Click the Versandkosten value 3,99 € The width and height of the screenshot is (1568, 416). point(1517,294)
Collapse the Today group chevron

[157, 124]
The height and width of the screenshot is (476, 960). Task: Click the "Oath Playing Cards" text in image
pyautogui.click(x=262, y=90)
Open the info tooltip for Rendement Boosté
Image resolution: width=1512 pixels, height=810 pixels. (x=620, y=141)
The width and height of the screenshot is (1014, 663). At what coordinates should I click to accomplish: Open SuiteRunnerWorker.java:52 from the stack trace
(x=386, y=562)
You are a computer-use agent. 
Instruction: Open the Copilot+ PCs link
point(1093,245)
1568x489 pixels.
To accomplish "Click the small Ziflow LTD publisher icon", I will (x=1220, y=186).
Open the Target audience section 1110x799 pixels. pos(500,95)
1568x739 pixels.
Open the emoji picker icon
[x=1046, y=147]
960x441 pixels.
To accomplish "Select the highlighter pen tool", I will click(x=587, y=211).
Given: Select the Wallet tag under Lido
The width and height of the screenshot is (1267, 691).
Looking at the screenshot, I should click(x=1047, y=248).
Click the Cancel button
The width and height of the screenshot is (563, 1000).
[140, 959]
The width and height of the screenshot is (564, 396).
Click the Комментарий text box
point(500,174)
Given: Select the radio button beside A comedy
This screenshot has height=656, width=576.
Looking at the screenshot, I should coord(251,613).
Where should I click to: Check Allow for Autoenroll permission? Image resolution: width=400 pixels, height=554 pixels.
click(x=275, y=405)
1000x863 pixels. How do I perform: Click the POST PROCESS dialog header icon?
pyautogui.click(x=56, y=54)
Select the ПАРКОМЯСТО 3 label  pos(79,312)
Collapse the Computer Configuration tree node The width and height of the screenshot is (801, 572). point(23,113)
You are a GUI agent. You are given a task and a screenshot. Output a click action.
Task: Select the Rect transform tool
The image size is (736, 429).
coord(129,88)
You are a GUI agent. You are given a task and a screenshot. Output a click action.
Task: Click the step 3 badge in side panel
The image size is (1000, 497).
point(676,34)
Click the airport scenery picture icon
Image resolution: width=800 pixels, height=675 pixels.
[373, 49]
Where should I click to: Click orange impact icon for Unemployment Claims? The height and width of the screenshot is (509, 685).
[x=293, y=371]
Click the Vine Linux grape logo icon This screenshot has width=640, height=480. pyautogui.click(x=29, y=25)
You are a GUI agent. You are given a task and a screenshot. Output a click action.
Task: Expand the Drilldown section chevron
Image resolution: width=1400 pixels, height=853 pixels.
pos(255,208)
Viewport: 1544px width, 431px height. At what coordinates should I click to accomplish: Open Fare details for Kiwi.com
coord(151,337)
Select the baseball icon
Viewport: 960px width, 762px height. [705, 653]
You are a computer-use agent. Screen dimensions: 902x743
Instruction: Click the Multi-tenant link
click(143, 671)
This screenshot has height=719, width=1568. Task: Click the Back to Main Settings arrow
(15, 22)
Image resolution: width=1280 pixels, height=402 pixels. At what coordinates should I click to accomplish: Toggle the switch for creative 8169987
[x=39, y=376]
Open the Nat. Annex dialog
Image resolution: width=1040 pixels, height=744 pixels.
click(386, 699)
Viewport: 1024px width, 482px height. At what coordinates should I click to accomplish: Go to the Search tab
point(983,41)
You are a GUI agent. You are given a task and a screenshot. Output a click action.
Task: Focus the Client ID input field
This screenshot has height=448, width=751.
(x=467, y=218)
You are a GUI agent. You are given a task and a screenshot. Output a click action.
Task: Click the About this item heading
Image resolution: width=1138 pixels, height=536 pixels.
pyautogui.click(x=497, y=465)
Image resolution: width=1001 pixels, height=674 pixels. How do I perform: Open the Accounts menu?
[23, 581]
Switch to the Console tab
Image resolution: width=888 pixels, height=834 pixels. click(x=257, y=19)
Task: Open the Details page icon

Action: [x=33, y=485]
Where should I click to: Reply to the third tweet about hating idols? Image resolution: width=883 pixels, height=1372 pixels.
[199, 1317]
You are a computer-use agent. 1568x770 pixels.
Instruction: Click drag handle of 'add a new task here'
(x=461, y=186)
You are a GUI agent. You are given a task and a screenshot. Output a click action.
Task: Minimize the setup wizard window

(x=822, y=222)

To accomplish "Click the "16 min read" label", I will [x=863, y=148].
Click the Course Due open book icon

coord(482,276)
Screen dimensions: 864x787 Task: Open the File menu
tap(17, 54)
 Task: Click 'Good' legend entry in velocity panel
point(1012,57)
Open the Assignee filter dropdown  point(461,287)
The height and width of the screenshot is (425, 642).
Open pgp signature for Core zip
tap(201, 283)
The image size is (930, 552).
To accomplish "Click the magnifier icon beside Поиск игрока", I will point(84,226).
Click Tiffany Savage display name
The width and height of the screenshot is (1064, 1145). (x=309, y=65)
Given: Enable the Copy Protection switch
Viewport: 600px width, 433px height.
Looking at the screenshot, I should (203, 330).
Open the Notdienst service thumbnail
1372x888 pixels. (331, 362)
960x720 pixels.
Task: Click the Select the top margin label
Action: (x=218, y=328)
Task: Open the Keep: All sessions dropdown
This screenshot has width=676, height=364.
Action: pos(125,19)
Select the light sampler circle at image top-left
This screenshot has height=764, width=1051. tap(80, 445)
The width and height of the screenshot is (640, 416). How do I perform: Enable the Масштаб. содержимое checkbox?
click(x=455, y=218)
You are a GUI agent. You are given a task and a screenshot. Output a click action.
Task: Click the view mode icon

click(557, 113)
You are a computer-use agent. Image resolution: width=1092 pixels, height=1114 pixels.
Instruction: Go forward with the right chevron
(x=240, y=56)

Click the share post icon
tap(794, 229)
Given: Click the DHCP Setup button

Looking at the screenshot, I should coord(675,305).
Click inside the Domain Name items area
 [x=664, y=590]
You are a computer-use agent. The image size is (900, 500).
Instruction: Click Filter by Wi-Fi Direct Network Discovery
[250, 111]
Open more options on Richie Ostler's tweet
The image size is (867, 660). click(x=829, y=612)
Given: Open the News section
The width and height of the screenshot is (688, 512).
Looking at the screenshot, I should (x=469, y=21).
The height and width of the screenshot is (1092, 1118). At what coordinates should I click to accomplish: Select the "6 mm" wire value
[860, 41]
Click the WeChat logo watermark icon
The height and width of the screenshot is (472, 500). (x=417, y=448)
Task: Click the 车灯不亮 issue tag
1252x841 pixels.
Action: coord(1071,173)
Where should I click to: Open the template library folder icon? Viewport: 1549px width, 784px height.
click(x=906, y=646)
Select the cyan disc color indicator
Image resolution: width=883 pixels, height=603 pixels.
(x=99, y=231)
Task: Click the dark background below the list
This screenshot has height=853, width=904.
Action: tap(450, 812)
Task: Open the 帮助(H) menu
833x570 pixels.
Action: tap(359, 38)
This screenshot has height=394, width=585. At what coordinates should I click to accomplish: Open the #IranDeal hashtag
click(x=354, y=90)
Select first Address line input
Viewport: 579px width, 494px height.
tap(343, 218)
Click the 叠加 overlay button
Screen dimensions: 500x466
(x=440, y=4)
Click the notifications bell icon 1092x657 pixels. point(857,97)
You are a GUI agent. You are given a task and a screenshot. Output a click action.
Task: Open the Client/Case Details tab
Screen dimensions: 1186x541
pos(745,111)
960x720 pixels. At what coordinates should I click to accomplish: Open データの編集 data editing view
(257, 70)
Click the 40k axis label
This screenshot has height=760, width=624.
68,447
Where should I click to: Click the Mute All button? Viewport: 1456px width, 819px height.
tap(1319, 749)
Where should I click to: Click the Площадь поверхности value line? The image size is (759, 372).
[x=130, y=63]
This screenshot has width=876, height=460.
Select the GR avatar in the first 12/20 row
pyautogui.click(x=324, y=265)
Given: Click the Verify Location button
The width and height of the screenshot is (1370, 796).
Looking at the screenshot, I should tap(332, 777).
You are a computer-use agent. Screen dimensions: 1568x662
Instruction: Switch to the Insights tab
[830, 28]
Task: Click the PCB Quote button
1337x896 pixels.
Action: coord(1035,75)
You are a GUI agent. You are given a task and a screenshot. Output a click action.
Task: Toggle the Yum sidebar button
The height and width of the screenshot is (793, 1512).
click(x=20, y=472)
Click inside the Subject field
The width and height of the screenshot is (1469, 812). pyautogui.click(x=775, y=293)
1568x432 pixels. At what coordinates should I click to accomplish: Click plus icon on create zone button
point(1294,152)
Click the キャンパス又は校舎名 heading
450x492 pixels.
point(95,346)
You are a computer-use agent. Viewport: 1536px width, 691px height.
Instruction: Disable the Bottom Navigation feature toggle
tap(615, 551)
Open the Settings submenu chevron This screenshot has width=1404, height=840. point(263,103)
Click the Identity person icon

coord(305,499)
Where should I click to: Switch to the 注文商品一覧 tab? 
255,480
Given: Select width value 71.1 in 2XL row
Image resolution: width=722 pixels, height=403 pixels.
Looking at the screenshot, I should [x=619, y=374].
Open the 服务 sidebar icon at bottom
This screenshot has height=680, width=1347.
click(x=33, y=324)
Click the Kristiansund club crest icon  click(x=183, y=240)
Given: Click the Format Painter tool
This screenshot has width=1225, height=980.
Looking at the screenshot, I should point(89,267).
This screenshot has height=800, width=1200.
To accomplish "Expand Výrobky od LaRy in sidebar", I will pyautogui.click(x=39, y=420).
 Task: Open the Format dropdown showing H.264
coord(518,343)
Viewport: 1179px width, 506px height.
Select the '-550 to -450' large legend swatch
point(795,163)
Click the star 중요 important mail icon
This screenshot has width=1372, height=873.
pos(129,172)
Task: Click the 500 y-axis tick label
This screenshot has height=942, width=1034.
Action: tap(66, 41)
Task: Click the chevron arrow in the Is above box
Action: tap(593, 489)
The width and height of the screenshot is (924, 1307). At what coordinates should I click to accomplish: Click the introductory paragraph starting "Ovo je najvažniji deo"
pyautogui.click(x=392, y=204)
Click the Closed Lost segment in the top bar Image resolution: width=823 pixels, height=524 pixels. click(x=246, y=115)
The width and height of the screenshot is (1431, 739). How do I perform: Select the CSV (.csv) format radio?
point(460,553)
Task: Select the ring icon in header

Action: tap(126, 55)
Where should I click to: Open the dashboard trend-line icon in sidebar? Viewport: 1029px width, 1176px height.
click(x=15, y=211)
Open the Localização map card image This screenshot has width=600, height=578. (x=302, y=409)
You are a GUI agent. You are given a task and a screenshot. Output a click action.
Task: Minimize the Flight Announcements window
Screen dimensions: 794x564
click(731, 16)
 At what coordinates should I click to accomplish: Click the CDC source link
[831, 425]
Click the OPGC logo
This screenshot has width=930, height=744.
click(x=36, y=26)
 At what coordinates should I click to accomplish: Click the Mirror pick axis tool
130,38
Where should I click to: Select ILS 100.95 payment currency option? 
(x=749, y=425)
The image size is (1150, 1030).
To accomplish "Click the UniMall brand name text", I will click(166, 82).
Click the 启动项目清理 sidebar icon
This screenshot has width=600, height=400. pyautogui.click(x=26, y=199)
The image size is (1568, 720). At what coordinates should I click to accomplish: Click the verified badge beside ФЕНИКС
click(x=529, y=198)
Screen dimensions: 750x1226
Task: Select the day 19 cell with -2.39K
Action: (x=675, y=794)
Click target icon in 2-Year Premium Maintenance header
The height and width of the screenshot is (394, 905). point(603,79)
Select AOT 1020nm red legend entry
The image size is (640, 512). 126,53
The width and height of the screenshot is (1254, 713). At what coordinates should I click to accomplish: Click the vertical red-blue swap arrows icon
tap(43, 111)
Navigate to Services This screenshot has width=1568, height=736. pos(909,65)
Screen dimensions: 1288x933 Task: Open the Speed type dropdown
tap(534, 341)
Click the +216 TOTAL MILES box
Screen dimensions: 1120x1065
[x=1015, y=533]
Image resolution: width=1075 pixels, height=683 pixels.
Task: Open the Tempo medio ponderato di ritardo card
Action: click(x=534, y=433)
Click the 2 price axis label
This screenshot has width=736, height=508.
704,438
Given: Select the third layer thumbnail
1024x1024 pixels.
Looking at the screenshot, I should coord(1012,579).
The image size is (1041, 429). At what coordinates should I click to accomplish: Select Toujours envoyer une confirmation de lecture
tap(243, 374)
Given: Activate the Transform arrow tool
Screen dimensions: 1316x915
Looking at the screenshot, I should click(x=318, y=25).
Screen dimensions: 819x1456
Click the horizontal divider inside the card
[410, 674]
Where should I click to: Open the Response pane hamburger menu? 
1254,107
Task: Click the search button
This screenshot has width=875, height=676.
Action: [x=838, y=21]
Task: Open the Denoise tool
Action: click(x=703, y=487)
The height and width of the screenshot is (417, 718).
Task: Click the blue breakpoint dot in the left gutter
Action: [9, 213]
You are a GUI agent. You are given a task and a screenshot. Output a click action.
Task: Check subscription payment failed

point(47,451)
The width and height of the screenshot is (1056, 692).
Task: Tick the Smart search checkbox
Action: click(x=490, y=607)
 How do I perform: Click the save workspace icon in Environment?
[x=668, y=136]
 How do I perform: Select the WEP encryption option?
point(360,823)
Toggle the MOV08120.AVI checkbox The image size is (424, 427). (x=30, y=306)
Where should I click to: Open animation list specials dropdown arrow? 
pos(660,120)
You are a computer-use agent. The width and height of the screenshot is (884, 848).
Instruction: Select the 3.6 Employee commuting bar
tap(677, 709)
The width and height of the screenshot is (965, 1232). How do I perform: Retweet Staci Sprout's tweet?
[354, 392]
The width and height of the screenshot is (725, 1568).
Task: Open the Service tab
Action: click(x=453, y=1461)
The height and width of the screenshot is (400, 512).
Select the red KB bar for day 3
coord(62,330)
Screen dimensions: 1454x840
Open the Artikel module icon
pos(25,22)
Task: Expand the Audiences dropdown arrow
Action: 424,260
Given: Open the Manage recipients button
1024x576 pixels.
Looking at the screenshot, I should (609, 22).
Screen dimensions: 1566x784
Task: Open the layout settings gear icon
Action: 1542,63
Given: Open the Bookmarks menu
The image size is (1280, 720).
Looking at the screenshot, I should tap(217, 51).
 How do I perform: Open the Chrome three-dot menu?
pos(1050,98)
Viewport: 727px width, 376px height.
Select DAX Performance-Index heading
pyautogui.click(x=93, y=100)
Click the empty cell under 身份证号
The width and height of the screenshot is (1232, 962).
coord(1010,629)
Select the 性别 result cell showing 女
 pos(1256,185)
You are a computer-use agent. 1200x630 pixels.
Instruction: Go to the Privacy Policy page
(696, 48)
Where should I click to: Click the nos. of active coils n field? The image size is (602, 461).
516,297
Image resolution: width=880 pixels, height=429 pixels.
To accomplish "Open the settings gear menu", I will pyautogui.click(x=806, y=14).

Exercise — Of the entries above, transcribe exactly those lines that fall between the line containing "Click the WeChat logo watermark icon" and the line containing "Select the cyan disc color indicator", together with those two lines.

Solution below —
Click the WeChat logo watermark icon
The height and width of the screenshot is (472, 500). (x=417, y=448)
Task: Click the 车灯不亮 issue tag
1252x841 pixels.
Action: coord(1071,173)
Where should I click to: Open the template library folder icon? Viewport: 1549px width, 784px height.
click(x=906, y=646)
Select the cyan disc color indicator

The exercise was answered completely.